=== ABOUT THIS EXERCISE ===
For the entries below, the expected answer is the line with "Task: Click info", the line with "Given: Set brush direction to 減算", and every line between them, exactly as written, and nothing more.

=== RECORDS FOR THE TASK ===
──────

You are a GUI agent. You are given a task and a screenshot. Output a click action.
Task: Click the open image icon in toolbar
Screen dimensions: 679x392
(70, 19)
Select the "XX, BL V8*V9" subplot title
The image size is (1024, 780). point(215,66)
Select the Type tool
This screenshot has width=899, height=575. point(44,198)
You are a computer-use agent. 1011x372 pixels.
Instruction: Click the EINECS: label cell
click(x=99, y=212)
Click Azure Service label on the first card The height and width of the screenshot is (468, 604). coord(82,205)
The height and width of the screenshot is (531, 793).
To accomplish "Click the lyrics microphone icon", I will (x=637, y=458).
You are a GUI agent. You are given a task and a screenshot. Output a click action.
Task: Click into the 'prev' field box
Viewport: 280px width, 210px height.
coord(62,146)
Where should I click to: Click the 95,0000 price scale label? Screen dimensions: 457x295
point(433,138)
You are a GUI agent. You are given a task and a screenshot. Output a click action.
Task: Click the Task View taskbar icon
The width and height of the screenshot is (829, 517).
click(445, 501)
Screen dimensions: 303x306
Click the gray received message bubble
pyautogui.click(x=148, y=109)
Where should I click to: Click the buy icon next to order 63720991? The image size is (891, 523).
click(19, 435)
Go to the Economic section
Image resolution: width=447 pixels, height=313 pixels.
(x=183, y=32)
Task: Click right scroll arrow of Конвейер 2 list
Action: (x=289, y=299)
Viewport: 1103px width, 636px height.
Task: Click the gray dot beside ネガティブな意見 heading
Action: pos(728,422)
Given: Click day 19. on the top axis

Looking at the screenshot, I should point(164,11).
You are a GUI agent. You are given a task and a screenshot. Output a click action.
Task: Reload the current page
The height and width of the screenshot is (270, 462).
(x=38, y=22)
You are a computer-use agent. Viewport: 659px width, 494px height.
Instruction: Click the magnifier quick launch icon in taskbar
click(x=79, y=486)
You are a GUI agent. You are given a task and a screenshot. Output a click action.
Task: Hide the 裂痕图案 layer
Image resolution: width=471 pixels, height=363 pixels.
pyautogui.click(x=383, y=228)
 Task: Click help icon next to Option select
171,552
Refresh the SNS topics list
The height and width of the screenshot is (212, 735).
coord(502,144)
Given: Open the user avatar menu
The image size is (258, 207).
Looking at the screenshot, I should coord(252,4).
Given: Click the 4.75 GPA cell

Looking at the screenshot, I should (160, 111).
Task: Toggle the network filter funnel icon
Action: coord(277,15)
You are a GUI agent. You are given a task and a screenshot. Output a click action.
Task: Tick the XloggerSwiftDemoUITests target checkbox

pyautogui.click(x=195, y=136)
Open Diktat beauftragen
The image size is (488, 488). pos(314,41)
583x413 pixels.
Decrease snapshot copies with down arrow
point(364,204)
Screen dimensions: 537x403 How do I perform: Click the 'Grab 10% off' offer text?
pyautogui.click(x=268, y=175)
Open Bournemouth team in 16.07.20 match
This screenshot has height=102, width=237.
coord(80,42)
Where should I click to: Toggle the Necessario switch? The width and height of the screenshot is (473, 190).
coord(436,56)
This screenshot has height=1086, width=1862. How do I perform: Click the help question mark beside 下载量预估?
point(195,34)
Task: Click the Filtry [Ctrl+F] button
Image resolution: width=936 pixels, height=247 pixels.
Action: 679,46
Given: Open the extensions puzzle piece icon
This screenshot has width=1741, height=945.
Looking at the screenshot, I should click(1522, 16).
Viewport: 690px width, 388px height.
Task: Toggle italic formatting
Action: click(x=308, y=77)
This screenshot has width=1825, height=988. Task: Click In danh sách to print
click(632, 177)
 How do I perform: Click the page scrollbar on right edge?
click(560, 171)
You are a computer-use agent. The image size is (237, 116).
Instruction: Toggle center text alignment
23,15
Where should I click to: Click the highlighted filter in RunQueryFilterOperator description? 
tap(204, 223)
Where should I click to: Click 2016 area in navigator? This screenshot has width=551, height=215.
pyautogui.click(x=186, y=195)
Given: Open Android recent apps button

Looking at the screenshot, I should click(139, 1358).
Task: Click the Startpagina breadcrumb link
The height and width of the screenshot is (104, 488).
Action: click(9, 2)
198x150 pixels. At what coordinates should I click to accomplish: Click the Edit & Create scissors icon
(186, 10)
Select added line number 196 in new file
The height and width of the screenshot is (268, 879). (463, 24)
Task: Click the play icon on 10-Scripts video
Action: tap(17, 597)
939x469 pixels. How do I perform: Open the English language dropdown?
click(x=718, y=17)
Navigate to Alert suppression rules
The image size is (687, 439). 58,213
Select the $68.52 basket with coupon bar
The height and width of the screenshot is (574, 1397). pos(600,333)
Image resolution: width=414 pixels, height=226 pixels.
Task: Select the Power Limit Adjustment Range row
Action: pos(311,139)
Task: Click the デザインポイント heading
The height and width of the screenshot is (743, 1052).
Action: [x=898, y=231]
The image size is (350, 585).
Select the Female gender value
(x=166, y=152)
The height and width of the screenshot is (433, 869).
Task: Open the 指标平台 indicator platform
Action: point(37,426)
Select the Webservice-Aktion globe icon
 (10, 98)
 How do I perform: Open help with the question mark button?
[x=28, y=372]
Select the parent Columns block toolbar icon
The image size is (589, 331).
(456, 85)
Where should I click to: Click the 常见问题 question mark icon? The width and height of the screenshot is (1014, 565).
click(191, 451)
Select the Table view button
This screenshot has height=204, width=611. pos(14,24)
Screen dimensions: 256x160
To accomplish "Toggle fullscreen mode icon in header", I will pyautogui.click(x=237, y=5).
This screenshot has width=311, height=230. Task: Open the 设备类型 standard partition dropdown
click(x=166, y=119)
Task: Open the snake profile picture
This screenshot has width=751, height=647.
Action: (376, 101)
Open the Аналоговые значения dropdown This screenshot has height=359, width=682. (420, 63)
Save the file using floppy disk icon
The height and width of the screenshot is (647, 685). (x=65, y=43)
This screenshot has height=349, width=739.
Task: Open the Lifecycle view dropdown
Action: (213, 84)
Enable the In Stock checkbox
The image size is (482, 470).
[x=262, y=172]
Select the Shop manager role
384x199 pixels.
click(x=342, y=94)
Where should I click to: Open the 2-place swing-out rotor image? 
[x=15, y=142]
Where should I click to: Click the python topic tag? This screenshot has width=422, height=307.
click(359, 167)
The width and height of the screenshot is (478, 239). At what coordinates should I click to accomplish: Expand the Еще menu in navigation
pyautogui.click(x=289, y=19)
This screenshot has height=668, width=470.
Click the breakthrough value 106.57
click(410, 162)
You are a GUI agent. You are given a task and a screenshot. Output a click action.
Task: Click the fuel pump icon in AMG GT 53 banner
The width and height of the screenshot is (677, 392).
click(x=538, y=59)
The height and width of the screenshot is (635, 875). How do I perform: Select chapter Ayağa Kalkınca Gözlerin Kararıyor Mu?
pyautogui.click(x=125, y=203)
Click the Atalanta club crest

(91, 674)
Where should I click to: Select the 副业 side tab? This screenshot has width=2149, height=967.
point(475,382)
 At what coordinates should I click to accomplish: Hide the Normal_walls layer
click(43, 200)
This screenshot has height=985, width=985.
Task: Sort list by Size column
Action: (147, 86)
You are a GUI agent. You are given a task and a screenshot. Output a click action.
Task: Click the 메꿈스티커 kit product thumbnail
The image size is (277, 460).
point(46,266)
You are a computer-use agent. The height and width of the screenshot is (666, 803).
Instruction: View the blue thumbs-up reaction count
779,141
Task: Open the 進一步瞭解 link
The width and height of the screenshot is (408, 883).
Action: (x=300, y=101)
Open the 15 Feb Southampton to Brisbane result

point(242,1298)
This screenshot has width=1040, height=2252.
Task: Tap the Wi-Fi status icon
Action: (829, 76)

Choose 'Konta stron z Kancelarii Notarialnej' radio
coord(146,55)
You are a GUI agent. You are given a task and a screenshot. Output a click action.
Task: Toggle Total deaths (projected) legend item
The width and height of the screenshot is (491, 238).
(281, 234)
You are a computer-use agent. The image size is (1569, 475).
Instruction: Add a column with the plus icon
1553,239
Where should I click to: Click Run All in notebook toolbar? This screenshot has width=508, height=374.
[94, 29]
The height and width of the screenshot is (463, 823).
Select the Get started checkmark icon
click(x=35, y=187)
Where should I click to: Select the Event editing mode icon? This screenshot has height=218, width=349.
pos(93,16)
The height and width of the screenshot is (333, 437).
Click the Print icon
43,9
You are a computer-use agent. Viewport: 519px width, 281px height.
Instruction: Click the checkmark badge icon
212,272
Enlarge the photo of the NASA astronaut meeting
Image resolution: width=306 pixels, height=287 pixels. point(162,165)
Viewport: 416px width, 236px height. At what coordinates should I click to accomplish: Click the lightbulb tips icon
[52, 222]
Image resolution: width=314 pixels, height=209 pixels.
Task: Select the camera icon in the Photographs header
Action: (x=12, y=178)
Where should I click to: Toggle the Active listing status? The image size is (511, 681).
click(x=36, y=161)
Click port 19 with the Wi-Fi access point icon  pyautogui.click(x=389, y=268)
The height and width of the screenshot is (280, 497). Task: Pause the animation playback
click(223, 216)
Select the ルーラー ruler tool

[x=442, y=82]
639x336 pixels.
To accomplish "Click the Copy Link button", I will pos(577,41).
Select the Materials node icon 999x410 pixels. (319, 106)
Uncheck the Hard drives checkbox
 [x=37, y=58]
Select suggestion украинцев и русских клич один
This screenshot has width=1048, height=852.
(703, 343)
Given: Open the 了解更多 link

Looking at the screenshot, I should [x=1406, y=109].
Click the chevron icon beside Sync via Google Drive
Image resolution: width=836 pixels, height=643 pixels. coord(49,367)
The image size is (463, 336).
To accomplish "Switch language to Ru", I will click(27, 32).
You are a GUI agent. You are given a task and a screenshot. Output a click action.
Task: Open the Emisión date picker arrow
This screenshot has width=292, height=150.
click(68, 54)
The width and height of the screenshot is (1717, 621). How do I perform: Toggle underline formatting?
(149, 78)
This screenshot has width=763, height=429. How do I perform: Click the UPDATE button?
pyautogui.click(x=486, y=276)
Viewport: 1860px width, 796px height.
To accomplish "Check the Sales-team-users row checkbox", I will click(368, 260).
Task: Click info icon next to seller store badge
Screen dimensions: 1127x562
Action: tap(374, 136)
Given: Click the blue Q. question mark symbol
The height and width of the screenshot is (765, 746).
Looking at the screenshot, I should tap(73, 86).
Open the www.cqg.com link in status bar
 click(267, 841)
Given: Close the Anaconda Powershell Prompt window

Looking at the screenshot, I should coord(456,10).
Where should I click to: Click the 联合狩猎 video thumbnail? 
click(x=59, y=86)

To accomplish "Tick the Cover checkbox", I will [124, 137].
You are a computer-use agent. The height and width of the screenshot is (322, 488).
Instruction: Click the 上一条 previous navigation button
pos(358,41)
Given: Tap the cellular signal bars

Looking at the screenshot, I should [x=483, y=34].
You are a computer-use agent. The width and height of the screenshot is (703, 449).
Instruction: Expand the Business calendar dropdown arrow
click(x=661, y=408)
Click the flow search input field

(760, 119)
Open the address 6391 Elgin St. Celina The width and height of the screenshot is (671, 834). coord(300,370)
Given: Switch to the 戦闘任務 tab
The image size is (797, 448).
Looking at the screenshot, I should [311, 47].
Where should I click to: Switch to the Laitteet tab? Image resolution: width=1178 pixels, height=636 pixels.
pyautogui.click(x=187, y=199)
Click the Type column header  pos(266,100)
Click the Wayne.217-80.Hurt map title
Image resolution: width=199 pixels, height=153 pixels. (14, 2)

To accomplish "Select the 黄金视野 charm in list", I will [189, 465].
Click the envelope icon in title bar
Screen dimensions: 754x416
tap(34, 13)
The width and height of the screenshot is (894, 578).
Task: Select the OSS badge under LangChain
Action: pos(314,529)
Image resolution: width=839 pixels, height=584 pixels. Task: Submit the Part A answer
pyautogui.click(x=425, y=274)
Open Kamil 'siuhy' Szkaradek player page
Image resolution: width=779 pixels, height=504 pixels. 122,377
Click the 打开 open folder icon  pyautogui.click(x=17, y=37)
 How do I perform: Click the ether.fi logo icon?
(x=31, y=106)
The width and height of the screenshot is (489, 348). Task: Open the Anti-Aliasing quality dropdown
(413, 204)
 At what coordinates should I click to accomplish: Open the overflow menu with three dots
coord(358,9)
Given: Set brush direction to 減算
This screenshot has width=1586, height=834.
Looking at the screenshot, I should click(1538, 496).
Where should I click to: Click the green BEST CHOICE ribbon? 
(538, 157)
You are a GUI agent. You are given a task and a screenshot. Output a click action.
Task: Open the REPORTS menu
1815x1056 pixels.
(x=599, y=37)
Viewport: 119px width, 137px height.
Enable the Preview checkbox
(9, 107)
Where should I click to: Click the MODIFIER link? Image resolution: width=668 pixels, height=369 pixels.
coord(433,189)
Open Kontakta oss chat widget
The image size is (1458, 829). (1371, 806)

──────

=== SOLUTION TO THIS PROBLEM ===
Task: Click info icon next to seller store badge
Screen dimensions: 1127x562
Action: tap(374, 136)
Given: Click the blue Q. question mark symbol
The height and width of the screenshot is (765, 746).
Looking at the screenshot, I should tap(73, 86).
Open the www.cqg.com link in status bar
 click(267, 841)
Given: Close the Anaconda Powershell Prompt window

Looking at the screenshot, I should coord(456,10).
Where should I click to: Click the 联合狩猎 video thumbnail? 
click(x=59, y=86)

To accomplish "Tick the Cover checkbox", I will [124, 137].
You are a computer-use agent. The height and width of the screenshot is (322, 488).
Instruction: Click the 上一条 previous navigation button
pos(358,41)
Given: Tap the cellular signal bars

Looking at the screenshot, I should [x=483, y=34].
You are a computer-use agent. The width and height of the screenshot is (703, 449).
Instruction: Expand the Business calendar dropdown arrow
click(x=661, y=408)
Click the flow search input field

(760, 119)
Open the address 6391 Elgin St. Celina The width and height of the screenshot is (671, 834). coord(300,370)
Given: Switch to the 戦闘任務 tab
The image size is (797, 448).
Looking at the screenshot, I should [311, 47].
Where should I click to: Switch to the Laitteet tab? Image resolution: width=1178 pixels, height=636 pixels.
pyautogui.click(x=187, y=199)
Click the Type column header  pos(266,100)
Click the Wayne.217-80.Hurt map title
Image resolution: width=199 pixels, height=153 pixels. (14, 2)

To accomplish "Select the 黄金视野 charm in list", I will [189, 465].
Click the envelope icon in title bar
Screen dimensions: 754x416
tap(34, 13)
The width and height of the screenshot is (894, 578).
Task: Select the OSS badge under LangChain
Action: pos(314,529)
Image resolution: width=839 pixels, height=584 pixels. Task: Submit the Part A answer
pyautogui.click(x=425, y=274)
Open Kamil 'siuhy' Szkaradek player page
Image resolution: width=779 pixels, height=504 pixels. 122,377
Click the 打开 open folder icon  pyautogui.click(x=17, y=37)
 How do I perform: Click the ether.fi logo icon?
(x=31, y=106)
The width and height of the screenshot is (489, 348). Task: Open the Anti-Aliasing quality dropdown
(413, 204)
 At what coordinates should I click to accomplish: Open the overflow menu with three dots
coord(358,9)
Given: Set brush direction to 減算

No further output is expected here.